The word “freedom” strikes a responsive note in the human heart. In many countries freedom is celebrated nationally. Most nations that, through the course of history, have come to the point where they have been able to declare themselves free from whatever oppressive power may have been over them in the past, commemorate that day. The difficulty with freedom, of course, is that when we try to define it, we discover it is not such an easy thing to do.
Most people, when they talk about freedom, probably have in mind the ability to do anything they want to do. They might say, “If I have freedom and there is some area that is restricted to me so I can’t do what I want to do, then I am not free.” The problem is that life is filled with situations just like that. If I decide to sit down in the first seat of the third pew on the right hand side of the church and somebody else at the same moment decides to do the same, one of us is not going to have freedom where that particular desire is concerned if freedom means “having the ability to do anything you want to do.”

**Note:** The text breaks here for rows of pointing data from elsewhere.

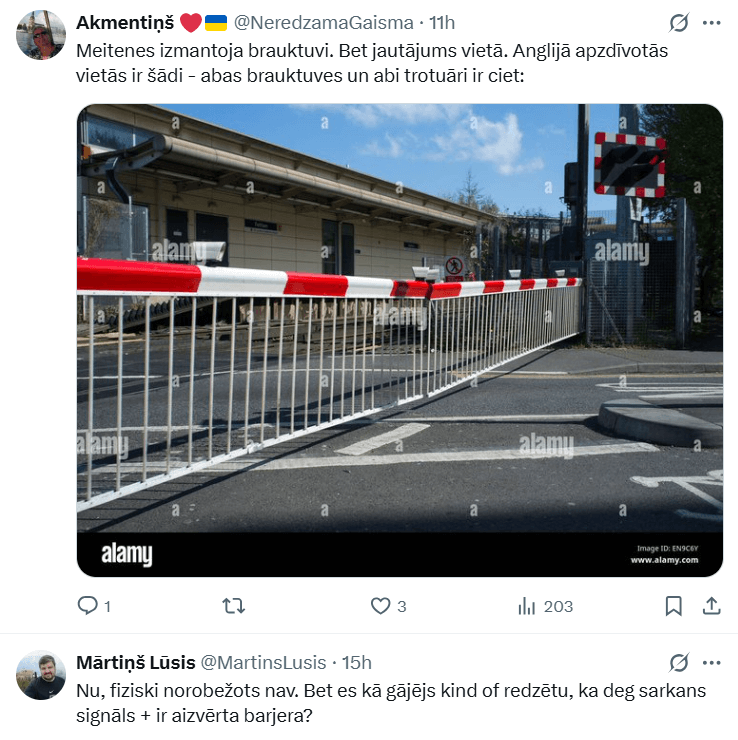Bookmark Akmentiņš's post
The image size is (738, 740).
[673, 606]
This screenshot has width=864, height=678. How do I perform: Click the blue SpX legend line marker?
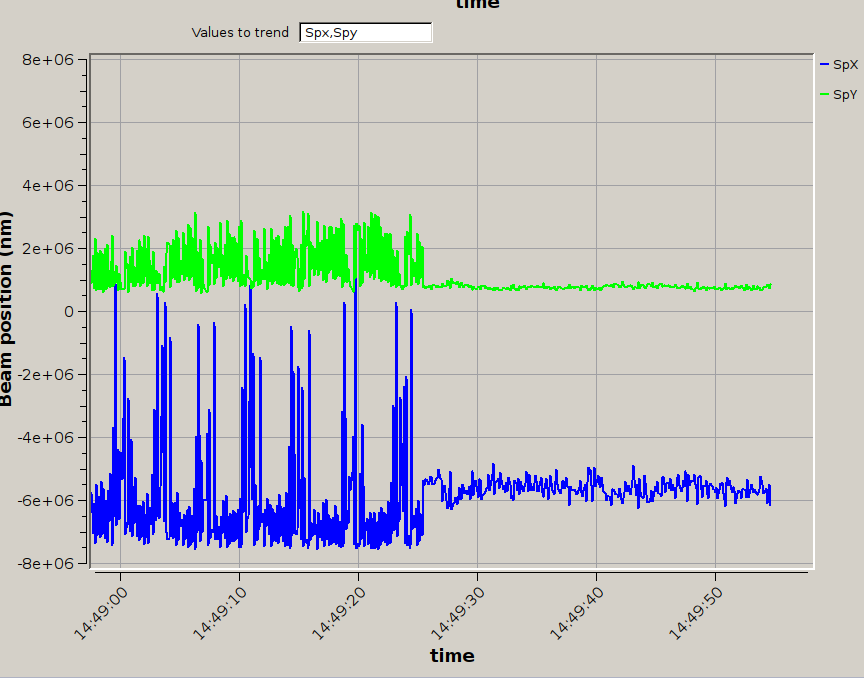[x=825, y=64]
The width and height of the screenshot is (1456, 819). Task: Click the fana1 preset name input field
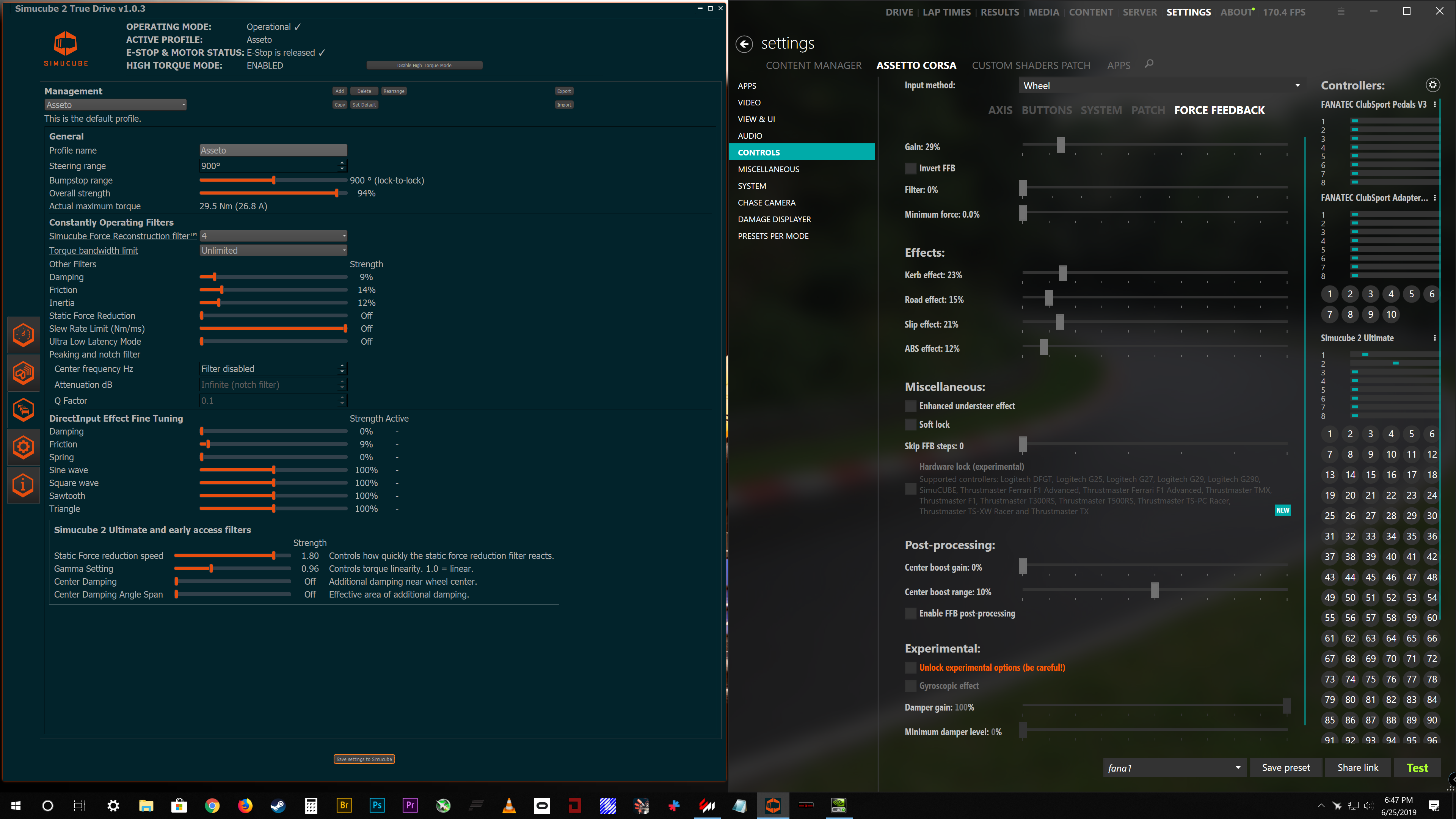(1168, 767)
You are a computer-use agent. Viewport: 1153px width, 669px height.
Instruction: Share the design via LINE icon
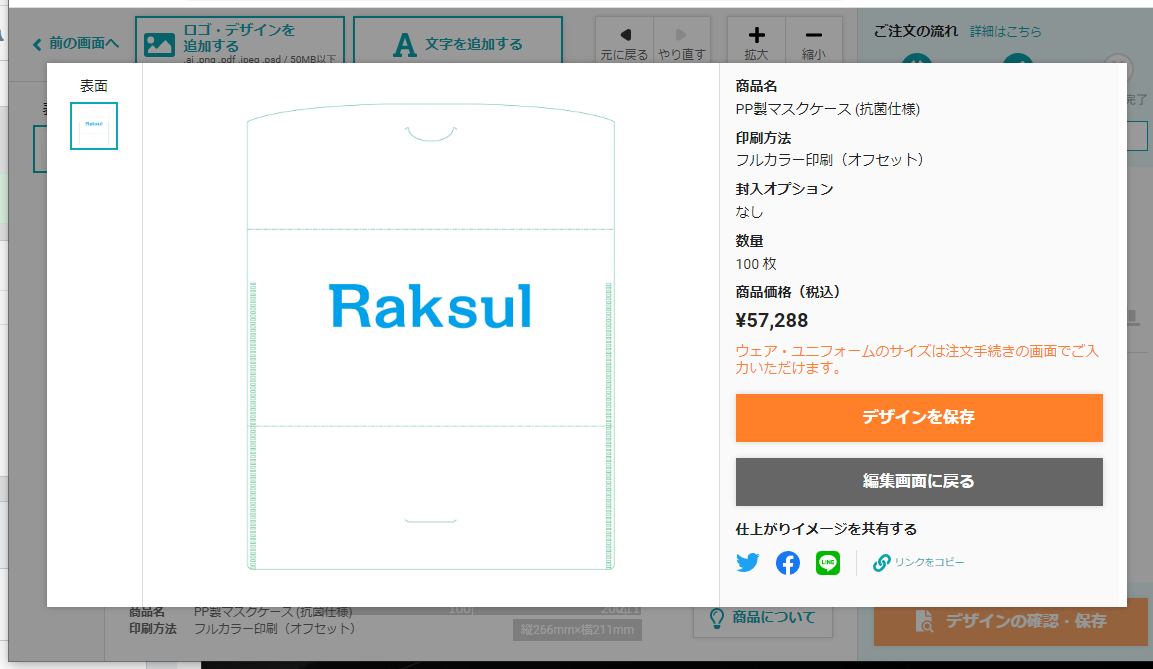[828, 562]
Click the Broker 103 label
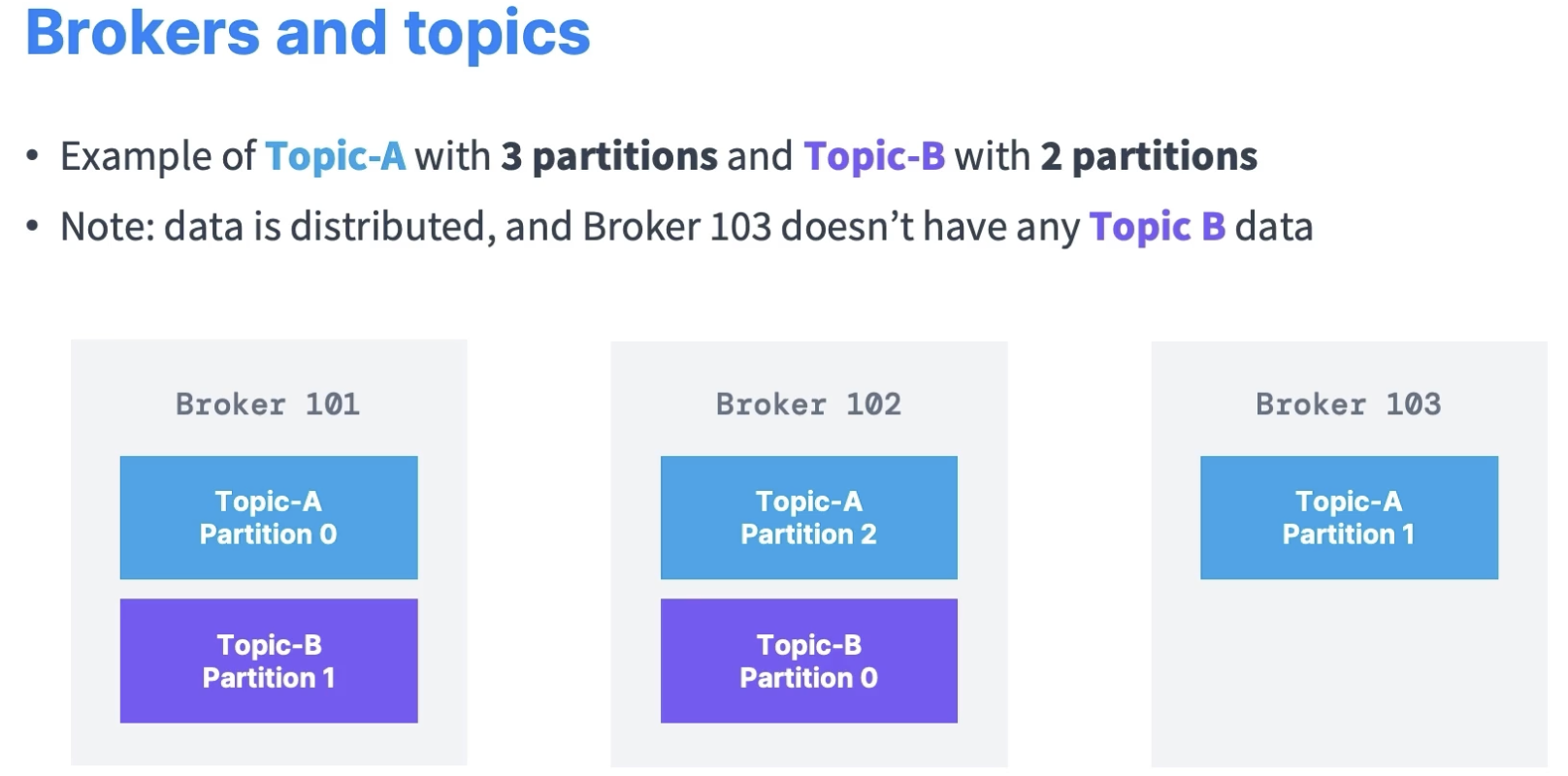 (1349, 404)
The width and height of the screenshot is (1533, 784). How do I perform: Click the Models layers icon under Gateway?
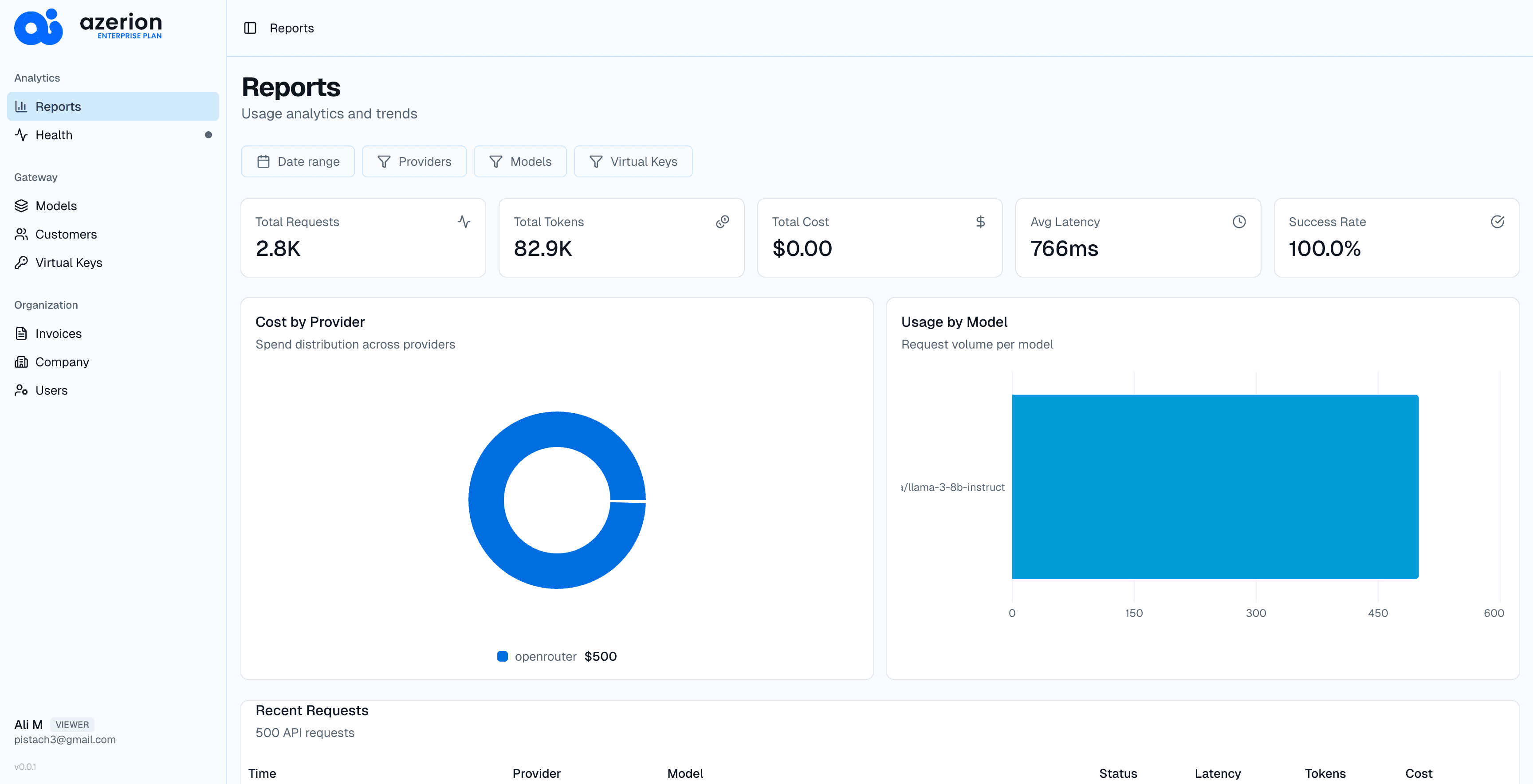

When we begin to talk along these lines, most people agree freedom is always limited by the desire of the other person. If this is the case, it makes nonsense of our definition because as soon as you begin to talk about restrictions – a restriction where somebody else’s desire overlaps with your desire – you no longer have freedom in the original sense of the word. Even apart from other people, it is obvious that we do not have unlimited freedom. Many of us would like to be free to be a lot smarter than we are. Some, who engage in athletic events, would like to have more physical ability than they have. If we are going to talk about freedom in any meaningful sense and, above all, in any spiritual sense – it is quite evident that we have to find another definition.
Some years ago in a session of the Philadelphia Conference on Reformation Theology, Roger Nicole taught on the subject of “Freedom and Law.” This great theologian defined freedom in this way: “Freedom is the ability to attain our destiny, the ability to live up to that which God has created us to do. As soon as you begin to think, not in terms of any desire that may flit through your mind, but rather in terms of that which has already passed through the mind of God, you naturally think about that which concerns the desires of God, the law of God, and the will of God.”
Nicole used a number of illustrations to show what would happen when something that has been created for one purpose takes it upon itself to exercise its supposed freedom in another area. He used the example of a locomotive train. He said if the locomotive says, “I’ve spent many years running up and down these tracks. As I have, I have begun to find my existence rather confining. From time to time, as I go through the countryside, I notice beautiful meadows stretching out into the distance. The scene fills me with the desire to be free. What I would really like to do is leave the tracks and roam about in the meadow.” As Nicole explained, at that moment the locomotive would cease to have motion and instead it would have derailment and loss of freedom.
He used another illustration using a fish that says, “I spend all my life swimming around in the water and I see the same old things all the time. As I poke my head out of the water, I notice there is whole other world. There is land; there are other kinds of animals, and many other interesting things to see. I’d like to be free to come out of the water and explore these things for myself.” As soon as the fish does that, it dies.
How do many people define the word freedom? What is wrong with this definition?
In your own words, tell how Roger Nicole defines the word freedom.
How have you seen freedom abused in this world?